Consigne - Recopiez mot pour mot les lignes de la liste ci-dessous, de celle qui contient « You are a GUI » jusqu'à celle qui contient « This screenshot has width=1148, height=1039. », ces deux lignes comprises.

Données fournies -
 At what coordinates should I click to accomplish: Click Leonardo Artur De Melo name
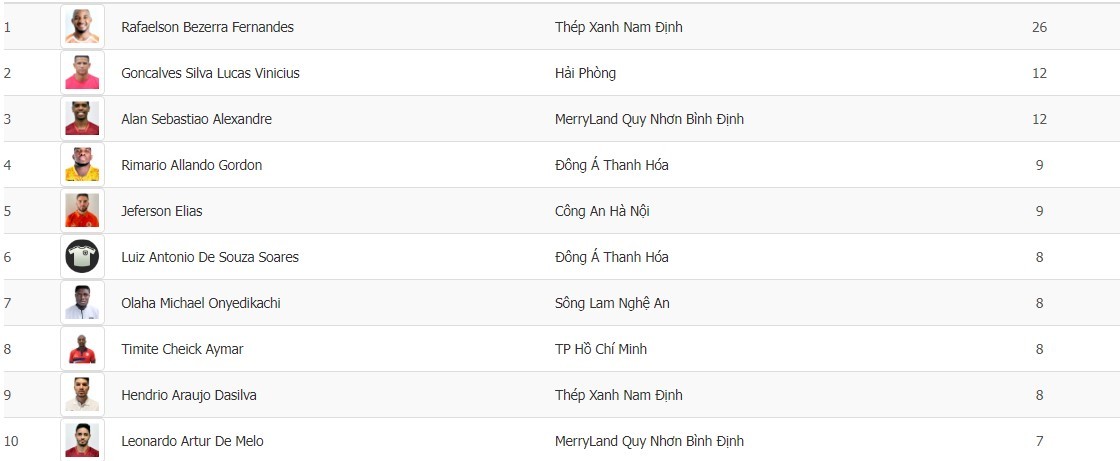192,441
* * *
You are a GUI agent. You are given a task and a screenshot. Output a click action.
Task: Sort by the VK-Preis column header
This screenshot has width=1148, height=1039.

Résultat ci-dessous -
You are a GUI agent. You are given a task and a screenshot. Output a click action.
Task: Sort by the VK-Preis column header
This screenshot has width=1148, height=1039.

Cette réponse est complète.